Solo Roero
In the high-altitude, steep sandy slopes north of the Tanaro river, Luca Faccenda and Carolina Roggero cultivate Nebbiolo and Arneis on the land that bears his family's name. Not Barolo. Not Barbaresco. Just Roero—perfumed, pretty, and unmistakably born from the Sabbie Astiane.
+ Luca Design + Oenology
Engineer meets Oenologist
They met in 2004. Carolina, an engineer with a passion for graphic design. Luca, an oenologist who grew up in the hills of Roero where his family has tended vines for generations. In 2010, when Luca reclaimed an expired grape contract for his family's land, they founded Valfaccenda—a stock of ideas that became a solid life project.
The name comes from a map dated 1749, where the valley appears as "Valle Faccenda." Today, Carolina designs the graphic identity of their wines while Luca practices "conservative enology"—vinification that neither takes away from nor adds anything to the natural transformation of the grapes.
We used to be the young ones, the new ones. At the very beginning we worked by hand all our vineyards, simply because we didn't have a tractor and we vinified without a proper cellar.
— On humble beginnings
Conservative Enology
Valfaccenda practices organic viticulture with some biodynamic principles, but in the cellar, Luca works without temperature control, using only indigenous yeasts. The wines are unfined and unfiltered with minimal sulfur. This is transparent winemaking—showing exactly what the steep sandy slopes of Roero can produce.
The Roero is defined by the Sabbie Astiane—ancient seabed sands that create perfumed, elegant wines fundamentally different from the marl-based power of Barolo. These are Nebbiolo wines of perfume and pretty charm, not blockbusters.
Everything is done by hand. The hills are too steep for tractors in many parcels—particularly Valmaggiore, planted in 1947, where the slope is so severe that manual labor is the only option. This is labor-intensive, detail-oriented farming.

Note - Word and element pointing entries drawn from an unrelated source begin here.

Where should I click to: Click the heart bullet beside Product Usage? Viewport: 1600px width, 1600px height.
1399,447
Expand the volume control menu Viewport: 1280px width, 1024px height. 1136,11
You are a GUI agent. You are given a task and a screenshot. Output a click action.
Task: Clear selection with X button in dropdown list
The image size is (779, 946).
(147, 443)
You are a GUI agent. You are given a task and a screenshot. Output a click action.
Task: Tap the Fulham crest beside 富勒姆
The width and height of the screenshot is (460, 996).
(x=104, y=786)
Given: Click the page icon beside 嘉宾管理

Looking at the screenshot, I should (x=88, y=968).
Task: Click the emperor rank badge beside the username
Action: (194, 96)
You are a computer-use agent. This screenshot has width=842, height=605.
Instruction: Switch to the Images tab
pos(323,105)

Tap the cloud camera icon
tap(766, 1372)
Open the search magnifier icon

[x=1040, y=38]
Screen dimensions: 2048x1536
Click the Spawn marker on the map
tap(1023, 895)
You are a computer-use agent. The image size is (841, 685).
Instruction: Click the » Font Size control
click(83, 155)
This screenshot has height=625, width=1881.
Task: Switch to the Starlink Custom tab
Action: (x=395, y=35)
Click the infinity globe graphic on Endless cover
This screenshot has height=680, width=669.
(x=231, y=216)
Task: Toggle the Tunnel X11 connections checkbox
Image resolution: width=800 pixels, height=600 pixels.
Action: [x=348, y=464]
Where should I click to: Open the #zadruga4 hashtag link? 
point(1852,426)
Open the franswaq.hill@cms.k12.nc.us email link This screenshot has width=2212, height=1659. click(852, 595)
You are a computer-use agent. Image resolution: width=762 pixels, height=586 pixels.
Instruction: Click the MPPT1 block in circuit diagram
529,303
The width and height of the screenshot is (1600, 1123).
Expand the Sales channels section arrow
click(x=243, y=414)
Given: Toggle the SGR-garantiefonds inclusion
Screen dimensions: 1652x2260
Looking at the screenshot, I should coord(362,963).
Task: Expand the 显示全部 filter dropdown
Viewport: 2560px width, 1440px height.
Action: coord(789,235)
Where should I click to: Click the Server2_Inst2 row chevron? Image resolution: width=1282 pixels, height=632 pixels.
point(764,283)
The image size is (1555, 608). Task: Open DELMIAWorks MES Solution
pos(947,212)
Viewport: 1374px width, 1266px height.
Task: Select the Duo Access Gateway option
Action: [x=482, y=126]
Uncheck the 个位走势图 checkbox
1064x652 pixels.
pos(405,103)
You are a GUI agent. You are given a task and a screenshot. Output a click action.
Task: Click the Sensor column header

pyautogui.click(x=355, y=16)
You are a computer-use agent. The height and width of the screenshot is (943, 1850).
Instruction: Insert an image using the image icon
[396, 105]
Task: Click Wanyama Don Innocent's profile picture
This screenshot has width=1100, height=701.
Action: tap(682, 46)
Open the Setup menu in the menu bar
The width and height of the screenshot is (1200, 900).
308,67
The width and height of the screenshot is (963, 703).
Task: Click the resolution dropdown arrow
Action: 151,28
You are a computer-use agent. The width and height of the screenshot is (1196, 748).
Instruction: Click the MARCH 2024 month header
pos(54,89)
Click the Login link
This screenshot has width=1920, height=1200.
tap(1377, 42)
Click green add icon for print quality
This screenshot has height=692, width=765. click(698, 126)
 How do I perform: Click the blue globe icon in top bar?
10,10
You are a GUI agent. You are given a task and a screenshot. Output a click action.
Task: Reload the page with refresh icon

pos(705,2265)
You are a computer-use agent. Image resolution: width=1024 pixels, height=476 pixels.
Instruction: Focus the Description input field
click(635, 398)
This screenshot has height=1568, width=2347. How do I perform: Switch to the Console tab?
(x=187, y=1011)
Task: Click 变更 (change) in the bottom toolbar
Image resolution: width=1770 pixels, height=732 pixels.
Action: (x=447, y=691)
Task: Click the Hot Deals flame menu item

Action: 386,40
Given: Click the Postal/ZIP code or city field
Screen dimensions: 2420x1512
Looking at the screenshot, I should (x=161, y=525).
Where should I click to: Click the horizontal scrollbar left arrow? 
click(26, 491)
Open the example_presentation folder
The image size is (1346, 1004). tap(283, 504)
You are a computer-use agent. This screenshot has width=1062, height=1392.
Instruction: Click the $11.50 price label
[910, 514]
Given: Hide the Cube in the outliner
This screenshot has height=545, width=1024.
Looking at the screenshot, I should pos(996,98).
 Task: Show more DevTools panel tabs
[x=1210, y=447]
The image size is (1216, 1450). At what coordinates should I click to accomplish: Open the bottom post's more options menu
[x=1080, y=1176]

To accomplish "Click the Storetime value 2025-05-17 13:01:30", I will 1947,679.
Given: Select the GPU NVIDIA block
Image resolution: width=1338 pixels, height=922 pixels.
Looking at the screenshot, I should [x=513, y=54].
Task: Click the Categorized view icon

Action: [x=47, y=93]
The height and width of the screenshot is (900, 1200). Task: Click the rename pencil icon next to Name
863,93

We practice organics for ourselves and for the expression of our land. It's important for us to work in a manner that if our children want to carry on the work, they can.
— Luca Faccenda on stewardship
Five Sites, Steep Sands
The 3.5 hectares are scattered across five locations between 260-400 meters elevation: Valfaccenda and Madonna di Loreto in Canale; Le Rocche and San Grato; and the legendary Valmaggiore in Vezza d'Alba—a cru shared with Giacosa, Sandrone, and Brovia.
Valmaggiore — The original core dates to 1947. South/southeast exposure, sandy limestone soils with a hint of clay. The vineyard is so steep that a tractor cannot safely navigate it. Everything—harvesting, pruning, hoeing—is done by hand on these precipitous slopes.
Loreto & Mompellini
The home vineyards. East-facing sand-loam soils planted in 1998. These provide the heart of the Roero Rosso and the classic Arneis, with multiple harvest passes to preserve acidity and complexity.
SoloRoero Collective
Together with Alberto Oggero and Enrico Cauda, Luca founded SoloRoero to draw attention to the region. While Barolo enjoys world fame, the Roero struggles for recognition—despite producing Nebbiolo of remarkable elegance and early accessibility from these distinct sandy terroirs.
The Portfolio
From the flagship Riserva wines aged in cask to the playful "Bis" series and the picnic-perfect Vindabeive, each wine is labeled by Carolina's artistic hand—graphic design meets conservative enology.
Graphic Dress
Carolina designed the graphic identity of Valfaccenda. Every label, every curve of typography, every color choice reflects the intersection of engineering precision and artistic expression. The wines look as considered as they taste—clean, contemporary, yet deeply rooted.
She designed the graphic dress of Valfaccenda and he outlined the goals with a (self) critical and reflexive approach. She definitely changed her life becoming step by step a winemaker.